CFP: Special Issue on Improvisation and the Liberal Arts


Improvisation and the Liberal Arts

Call for submissions

Special issue of Critical Studies in Improvisation / Études critiques en improvisation

Guest edited by Jason Robinson, Mark Lomanno, and Sandra Mathern

Like improvisation, the liberal arts advance our understanding of how individuals and communities interact with and relate to one another and derive meaning from human experience.  In this special issue of Critical Studies in Improvisation / Études critiques en improvisation, we aim to present scholarship, creative work, and pedagogies that positions improvisation (in any expressive modality) within or in relation to the liberal arts, broadly defined.  We take the “liberal arts” to refer to several interrelated concepts: a type of intellectual inquiry for which reason, analysis, and interpretation are primary modes; a particular type of educational institution that centers this philosophy, namely, the liberal arts college; a concatenation of academic fields (artes liberales) and an educational system that trace back to ancient Greece; and a pedagogical system that has served as the basis for the modern higher education.  Today the liberal arts are both a mode of inquiry and a fundamentally interdisciplinary space— striving to privilege no particular field, to embrace equally the humanities, the arts, and the sciences, and to nurture and create connections across these disparate disciplines—within which different knowledges come together to create a broader, more collaborative and community-oriented understanding of humanity and our various perspectives and locations within the world.

The rapidly expanding field of improvisation studies activates wide-ranging interdisciplinary perspectives on improvisation, frequently embodying critical and creative ontologies common in the liberal arts.  Influential work on improvisation is now taking place in a number of fields, including anthropology and sociology; architecture and urban studies; cognitive and computer science; contemplative studies; cultural studies; dance; economics; education; film and media studies; gender and sexuality studies; linguistics; literary theory; musicology, ethnomusicology, and music theory; neuroscience and psychology; performance studies; philosophy; theology; and elsewhere.  Within these numerous, overlapping discourses, improvisation emerges as a “polymorphous” and “polysemic” human activity. (1)  Similarly, George E. Lewis suggests that “improvisation is everywhere but it’s very hard to see, because this ubiquitous practice of everyday life, fundamental to the existence and survival of every human formation, is as close to universal as contemporary critical method could responsibly entertain.   And thus […] the humanistic and scientific study of improvisation can provide us with new understandings of the human condition.” (2)
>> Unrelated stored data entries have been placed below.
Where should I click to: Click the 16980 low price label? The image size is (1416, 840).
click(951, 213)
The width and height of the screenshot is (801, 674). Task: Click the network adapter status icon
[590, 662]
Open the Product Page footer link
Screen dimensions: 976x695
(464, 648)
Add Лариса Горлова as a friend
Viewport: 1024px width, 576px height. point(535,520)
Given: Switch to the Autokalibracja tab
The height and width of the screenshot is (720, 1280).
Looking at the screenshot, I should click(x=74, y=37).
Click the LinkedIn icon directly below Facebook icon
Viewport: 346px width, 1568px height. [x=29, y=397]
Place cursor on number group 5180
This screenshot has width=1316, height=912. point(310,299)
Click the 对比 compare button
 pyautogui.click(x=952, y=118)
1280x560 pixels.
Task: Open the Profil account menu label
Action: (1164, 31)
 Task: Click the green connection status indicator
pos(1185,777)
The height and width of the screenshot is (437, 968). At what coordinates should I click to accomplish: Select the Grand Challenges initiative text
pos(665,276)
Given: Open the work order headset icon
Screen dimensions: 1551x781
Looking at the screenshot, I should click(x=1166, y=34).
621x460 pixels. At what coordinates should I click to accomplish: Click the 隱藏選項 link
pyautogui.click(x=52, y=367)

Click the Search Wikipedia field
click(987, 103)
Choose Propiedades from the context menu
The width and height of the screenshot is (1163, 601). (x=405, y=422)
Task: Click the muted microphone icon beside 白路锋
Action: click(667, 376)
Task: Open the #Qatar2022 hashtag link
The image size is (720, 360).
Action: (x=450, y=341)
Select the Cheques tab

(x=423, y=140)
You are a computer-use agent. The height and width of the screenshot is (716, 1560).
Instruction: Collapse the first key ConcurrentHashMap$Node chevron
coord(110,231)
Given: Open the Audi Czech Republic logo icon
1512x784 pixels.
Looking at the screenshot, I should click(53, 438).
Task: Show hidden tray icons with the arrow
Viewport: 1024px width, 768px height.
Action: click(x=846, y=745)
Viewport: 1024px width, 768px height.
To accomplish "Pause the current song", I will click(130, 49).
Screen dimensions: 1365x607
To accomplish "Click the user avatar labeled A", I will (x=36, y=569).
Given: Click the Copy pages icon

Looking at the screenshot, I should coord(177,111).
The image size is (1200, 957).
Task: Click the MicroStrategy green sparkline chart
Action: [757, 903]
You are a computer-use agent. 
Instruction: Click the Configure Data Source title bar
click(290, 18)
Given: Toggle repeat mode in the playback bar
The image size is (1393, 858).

For the liberal arts, improvisation serves as a model of engagement with the world that brings together critical thinking and creative activity in dialogic and non-hierarchical ways.  Such a critical/creative model for interaction and knowledge production illuminates processes of individualism, collectivism, and community formation; promotes empathy and understanding across social and cultural boundaries; encourages negotiation, debate, and consensus; and emphasizes listening, attending, and active participation in the world.  We anticipate that contributions to this special issue may address, but are not limited to, the following questions:

  • How does improvisation engage and activate modes of critical thinking, creativity, and knowledge production in ways that draw from, intersect with, or forward the liberal arts?
  • How does improvisation serve as a model or suggest new kinds of interdisciplinary studies within liberal arts?
  • What new pedagogical models emerge from the practice of improvisation within the liberal arts?
  • In the context of the liberal arts, how is improvisation practiced and theorized in fields traditionally associated with improvisation (music, dance), as well as within fields in which improvisation is a more novel concept?

We invite proposals from scholars and artists whose research, creative work, or teaching engages or resides within the liberal arts, defined as broadly as possible.  Proposals may include:

  • Scholarly essays
  • Position statements
  • Documentation and analysis of one’s creative work (choreographic practices, musical performance, modes of composition, collaborative projects, etc.)
  • Interviews
  • Media-rich presentations

Proposals should be no more than 500 words and must be sent via email to Jason Robinson ( no later September 1, 2015.  Accepted proposals will be notified by November 1, 2015.  Full submissions of accepted proposals are due no later than May 1, 2016.

(1) Daniel Fischlin and Ajay Heble, “The Other Side of Nowhere: Jazz, Improvisation, and Communities in Dialogue,” The Other Side of Nowhere: Jazz, Improvisation, and Communities in Dialogue, Daniel Fischlin and Ajay Heble, eds. (Middletown: Wesleyan University Press, 2004): 31.